The lawyer in the case against Variety owner Jay Penske by a Beverly Hills marketing executive called to set me straight.

Lawyer Steven Morris said Penske refused to honor a joint venture signed last year between Variety and his client, Beverly Hills Media Group, before Penske bought the trade from Reed Elsevier. And so Penske just cancelled it, after first trying to negotiate different terms.

BHMG said: No can do. (Read it here)

BHMG sued Penske first, on April 30, for breach of contract. Penske countersued for fraud the next day, May 1, as the court documents confirm. Duly noted. (Our first story had the order wrong, as did Deadline.)

Also read: Jay Penske Accused of Business Misconduct, Alleges Fraud by Former Variety Executive

And there are some juicy details, it turns out. At issue is not just the joint venture between the trade and the marketing company but a $500,000 sponsorship they were supposed to split.

"It was the largest single sponsorship in Variety history," said Morris. 

So who was the client? Commerce Casino, down the 5. (Pictured from left, IMG's Barry Frank, Bert Bedrosian, Variety President Neil Stiles at Commerce Casino event)

The massive sponsorship associated the casino with a year-long series of events at Variety.

Morris said that contrary to Penske's claim in his countersuit, he was well aware of the joint venture when he was in the process of buying Variety with investor Dan Loeb. Indeed, the $500,000 was paid in August of last year, well before the purchase.  He said that Penske offered BHMG's Bert Bedrosian a 10% commission on sales instead of the 50-50 split that had been signed in the contract.

"You can't trick a guy into believing that he assumed a major contract in buying a company that wasn't actually part of the deal," said Morris. "The contract and the details of the transaction were disclosed.
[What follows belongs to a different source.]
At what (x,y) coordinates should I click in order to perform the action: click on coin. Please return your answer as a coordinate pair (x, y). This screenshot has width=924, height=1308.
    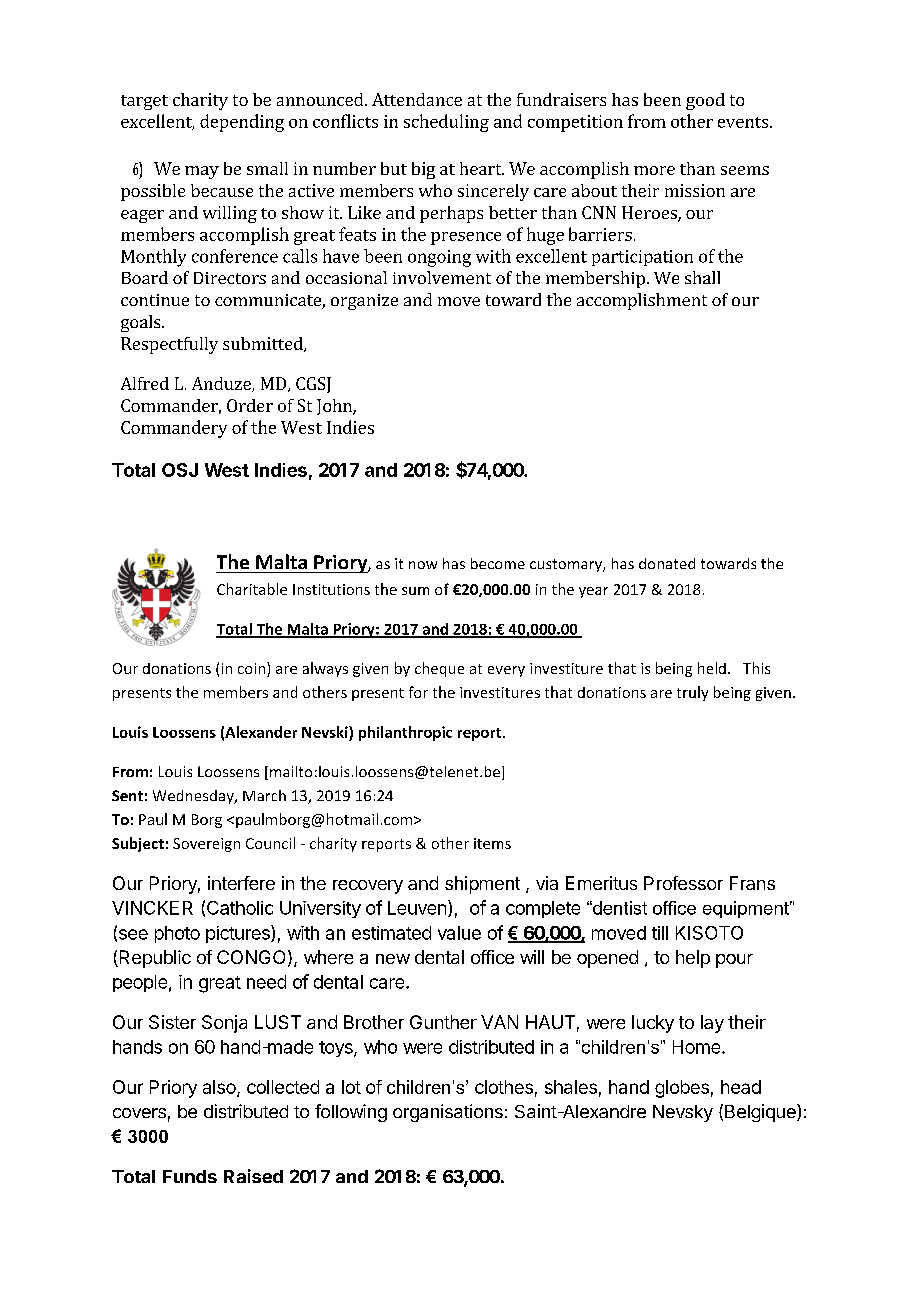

He has an army of lawyers who looked at the contract, they knew what they were buying."

But Penske's abrupt cancelling of the JV – which leaves more than $100,000 orphaned in the joint account of the now-disputed LLC – is apparently the new publishing executive's modus operandi, Morris said.

"He's repudiated many Variety deals," said Morris. "Many don't have the wherewithal to sue Variety. It's a big undertaking. He says, 'Take 20 cents on the dollar or sue me.'"

So Bert Bedrosian did. 

Meanwhile, the $500,000 sponsorship would have to be considered a low in the history of the trade. One former sales executive told me that casinos were always considered off-limits for advertising.

"There were three places you wouldn't take money – casinos, porn and Scientology," said this former executive. "We were told: Do not do it. It was a line we were not to cross."

Deadline now reports that Penske has now added Reed Elsevier and Reed Business Information as defendants to its claims of kickbacks and fraud in a complaint filed in Supreme Court of New York.

Penske's attorney Matt Hinks said they had no comment for this story. Jay Penske called to discuss the lawsuit at some length, but declined to go on the record.